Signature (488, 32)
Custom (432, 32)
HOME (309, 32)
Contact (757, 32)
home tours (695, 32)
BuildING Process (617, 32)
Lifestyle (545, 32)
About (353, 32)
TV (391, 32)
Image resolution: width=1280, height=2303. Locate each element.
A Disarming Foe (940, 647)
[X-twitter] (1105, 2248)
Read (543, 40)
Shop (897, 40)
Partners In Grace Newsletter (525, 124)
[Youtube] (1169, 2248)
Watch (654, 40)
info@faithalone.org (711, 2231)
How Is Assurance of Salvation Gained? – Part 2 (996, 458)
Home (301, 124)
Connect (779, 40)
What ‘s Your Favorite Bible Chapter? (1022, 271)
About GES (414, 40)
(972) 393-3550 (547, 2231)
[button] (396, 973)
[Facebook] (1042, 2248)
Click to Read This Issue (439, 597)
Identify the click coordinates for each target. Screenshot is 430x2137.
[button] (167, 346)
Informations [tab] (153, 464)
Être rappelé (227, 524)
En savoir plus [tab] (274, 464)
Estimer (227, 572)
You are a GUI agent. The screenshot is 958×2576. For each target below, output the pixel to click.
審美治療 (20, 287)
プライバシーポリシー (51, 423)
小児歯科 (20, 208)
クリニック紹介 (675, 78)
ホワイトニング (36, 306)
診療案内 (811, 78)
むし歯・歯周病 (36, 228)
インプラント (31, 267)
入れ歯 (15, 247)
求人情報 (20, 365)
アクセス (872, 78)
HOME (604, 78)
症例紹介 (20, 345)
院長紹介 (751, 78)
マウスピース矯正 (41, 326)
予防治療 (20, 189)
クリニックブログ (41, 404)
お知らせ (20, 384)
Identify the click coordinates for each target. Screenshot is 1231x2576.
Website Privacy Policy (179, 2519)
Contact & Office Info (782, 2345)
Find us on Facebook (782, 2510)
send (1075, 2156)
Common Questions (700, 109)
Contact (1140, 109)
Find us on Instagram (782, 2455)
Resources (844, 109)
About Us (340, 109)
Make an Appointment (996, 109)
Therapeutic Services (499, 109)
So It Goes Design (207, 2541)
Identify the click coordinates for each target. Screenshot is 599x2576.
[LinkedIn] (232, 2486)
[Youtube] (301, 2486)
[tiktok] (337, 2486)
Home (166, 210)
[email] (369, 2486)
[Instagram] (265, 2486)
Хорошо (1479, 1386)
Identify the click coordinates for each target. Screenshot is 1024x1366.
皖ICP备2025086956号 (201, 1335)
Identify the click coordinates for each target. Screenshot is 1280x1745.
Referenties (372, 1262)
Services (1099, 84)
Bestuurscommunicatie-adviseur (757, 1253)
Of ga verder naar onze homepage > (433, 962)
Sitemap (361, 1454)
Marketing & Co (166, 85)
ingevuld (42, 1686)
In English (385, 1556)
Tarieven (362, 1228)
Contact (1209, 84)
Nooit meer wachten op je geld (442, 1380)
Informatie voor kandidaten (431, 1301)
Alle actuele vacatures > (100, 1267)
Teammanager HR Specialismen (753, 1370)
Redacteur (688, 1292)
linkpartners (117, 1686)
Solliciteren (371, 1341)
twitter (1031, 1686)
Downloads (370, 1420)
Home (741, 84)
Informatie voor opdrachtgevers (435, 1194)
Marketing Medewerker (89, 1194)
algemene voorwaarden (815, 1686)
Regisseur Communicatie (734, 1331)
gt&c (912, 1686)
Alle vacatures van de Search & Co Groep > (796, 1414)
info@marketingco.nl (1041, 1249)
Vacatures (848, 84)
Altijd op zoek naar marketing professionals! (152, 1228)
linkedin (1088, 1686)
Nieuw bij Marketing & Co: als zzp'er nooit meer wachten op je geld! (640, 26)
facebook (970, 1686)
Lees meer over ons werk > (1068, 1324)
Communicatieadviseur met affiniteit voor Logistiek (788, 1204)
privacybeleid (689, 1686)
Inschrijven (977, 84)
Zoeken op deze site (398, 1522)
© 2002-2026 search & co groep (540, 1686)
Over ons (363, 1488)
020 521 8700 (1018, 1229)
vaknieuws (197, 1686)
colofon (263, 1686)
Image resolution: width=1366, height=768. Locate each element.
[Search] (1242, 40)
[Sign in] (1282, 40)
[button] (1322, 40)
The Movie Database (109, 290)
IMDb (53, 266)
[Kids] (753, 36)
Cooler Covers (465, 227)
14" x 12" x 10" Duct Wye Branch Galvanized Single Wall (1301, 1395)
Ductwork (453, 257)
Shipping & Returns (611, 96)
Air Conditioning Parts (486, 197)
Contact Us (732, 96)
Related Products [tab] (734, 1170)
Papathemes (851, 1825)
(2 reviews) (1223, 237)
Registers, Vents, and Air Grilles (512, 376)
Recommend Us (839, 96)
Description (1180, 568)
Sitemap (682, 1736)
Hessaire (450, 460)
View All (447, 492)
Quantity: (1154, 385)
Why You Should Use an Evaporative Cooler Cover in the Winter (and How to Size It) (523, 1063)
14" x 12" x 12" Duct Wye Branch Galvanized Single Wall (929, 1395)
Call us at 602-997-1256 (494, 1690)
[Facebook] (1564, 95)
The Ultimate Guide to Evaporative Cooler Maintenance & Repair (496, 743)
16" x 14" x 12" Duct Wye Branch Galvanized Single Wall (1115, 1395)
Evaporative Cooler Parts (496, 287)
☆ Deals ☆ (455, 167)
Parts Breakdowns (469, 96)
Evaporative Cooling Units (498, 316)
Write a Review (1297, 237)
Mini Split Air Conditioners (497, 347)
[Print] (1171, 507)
- - - - -
▶ **Goal of the exercise**: The full data, transcribed without change, is the expected answer.

▶ **Result**:
Signature (488, 32)
Custom (432, 32)
HOME (309, 32)
Contact (757, 32)
home tours (695, 32)
BuildING Process (617, 32)
Lifestyle (545, 32)
About (353, 32)
TV (391, 32)
Image resolution: width=1280, height=2303. Locate each element.
A Disarming Foe (940, 647)
[X-twitter] (1105, 2248)
Read (543, 40)
Shop (897, 40)
Partners In Grace Newsletter (525, 124)
[Youtube] (1169, 2248)
Watch (654, 40)
info@faithalone.org (711, 2231)
How Is Assurance of Salvation Gained? – Part 2 (996, 458)
Home (301, 124)
Connect (779, 40)
What ‘s Your Favorite Bible Chapter? (1022, 271)
About GES (414, 40)
(972) 393-3550 (547, 2231)
[button] (396, 973)
[Facebook] (1042, 2248)
Click to Read This Issue (439, 597)
Identify the click coordinates for each target. Screenshot is 430x2137.
[button] (167, 346)
Informations [tab] (153, 464)
Être rappelé (227, 524)
En savoir plus [tab] (274, 464)
Estimer (227, 572)
You are a GUI agent. The screenshot is 958×2576. For each target below, output the pixel to click.
審美治療 (20, 287)
プライバシーポリシー (51, 423)
小児歯科 (20, 208)
クリニック紹介 (675, 78)
ホワイトニング (36, 306)
診療案内 (811, 78)
むし歯・歯周病 (36, 228)
インプラント (31, 267)
入れ歯 (15, 247)
求人情報 (20, 365)
アクセス (872, 78)
HOME (604, 78)
症例紹介 (20, 345)
院長紹介 (751, 78)
マウスピース矯正 (41, 326)
予防治療 (20, 189)
クリニックブログ (41, 404)
お知らせ (20, 384)
Identify the click coordinates for each target. Screenshot is 1231x2576.
Website Privacy Policy (179, 2519)
Contact & Office Info (782, 2345)
Find us on Facebook (782, 2510)
send (1075, 2156)
Common Questions (700, 109)
Contact (1140, 109)
Find us on Instagram (782, 2455)
Resources (844, 109)
About Us (340, 109)
Make an Appointment (996, 109)
Therapeutic Services (499, 109)
So It Goes Design (207, 2541)
Identify the click coordinates for each target. Screenshot is 599x2576.
[LinkedIn] (232, 2486)
[Youtube] (301, 2486)
[tiktok] (337, 2486)
Home (166, 210)
[email] (369, 2486)
[Instagram] (265, 2486)
Хорошо (1479, 1386)
Identify the click coordinates for each target. Screenshot is 1024x1366.
皖ICP备2025086956号 (201, 1335)
Identify the click coordinates for each target. Screenshot is 1280x1745.
Referenties (372, 1262)
Services (1099, 84)
Bestuurscommunicatie-adviseur (757, 1253)
Of ga verder naar onze homepage > (433, 962)
Sitemap (361, 1454)
Marketing & Co (166, 85)
ingevuld (42, 1686)
In English (385, 1556)
Tarieven (362, 1228)
Contact (1209, 84)
Nooit meer wachten op je geld (442, 1380)
Informatie voor kandidaten (431, 1301)
Alle actuele vacatures > (100, 1267)
Teammanager HR Specialismen (753, 1370)
Redacteur (688, 1292)
linkpartners (117, 1686)
Solliciteren (371, 1341)
twitter (1031, 1686)
Downloads (370, 1420)
Home (741, 84)
Informatie voor opdrachtgevers (435, 1194)
Marketing Medewerker (89, 1194)
algemene voorwaarden (815, 1686)
Regisseur Communicatie (734, 1331)
gt&c (912, 1686)
Alle vacatures van de Search & Co Groep > (796, 1414)
info@marketingco.nl (1041, 1249)
Vacatures (848, 84)
Altijd op zoek naar marketing professionals! (152, 1228)
linkedin (1088, 1686)
Nieuw bij Marketing & Co: als zzp'er nooit meer wachten op je geld! (640, 26)
facebook (970, 1686)
Lees meer over ons werk > (1068, 1324)
Communicatieadviseur met affiniteit voor Logistiek (788, 1204)
privacybeleid (689, 1686)
Inschrijven (977, 84)
Zoeken op deze site (398, 1522)
© 2002-2026 search & co groep (540, 1686)
Over ons (363, 1488)
020 521 8700 (1018, 1229)
vaknieuws (197, 1686)
colofon (263, 1686)
Image resolution: width=1366, height=768. Locate each element.
[Search] (1242, 40)
[Sign in] (1282, 40)
[button] (1322, 40)
The Movie Database (109, 290)
IMDb (53, 266)
[Kids] (753, 36)
Cooler Covers (465, 227)
14" x 12" x 10" Duct Wye Branch Galvanized Single Wall (1301, 1395)
Ductwork (453, 257)
Shipping & Returns (611, 96)
Air Conditioning Parts (486, 197)
Contact Us (732, 96)
Related Products [tab] (734, 1170)
Papathemes (851, 1825)
(2 reviews) (1223, 237)
Registers, Vents, and Air Grilles (512, 376)
Recommend Us (839, 96)
Description (1180, 568)
Sitemap (682, 1736)
Hessaire (450, 460)
View All (447, 492)
Quantity: (1154, 385)
Why You Should Use an Evaporative Cooler Cover in the Winter (and How to Size It) (523, 1063)
14" x 12" x 12" Duct Wye Branch Galvanized Single Wall (929, 1395)
Call us at 602-997-1256 (494, 1690)
[Facebook] (1564, 95)
The Ultimate Guide to Evaporative Cooler Maintenance & Repair (496, 743)
16" x 14" x 12" Duct Wye Branch Galvanized Single Wall (1115, 1395)
Evaporative Cooler Parts (496, 287)
☆ Deals ☆ (455, 167)
Parts Breakdowns (469, 96)
Evaporative Cooling Units (498, 316)
Write a Review (1297, 237)
Mini Split Air Conditioners (497, 347)
[Print] (1171, 507)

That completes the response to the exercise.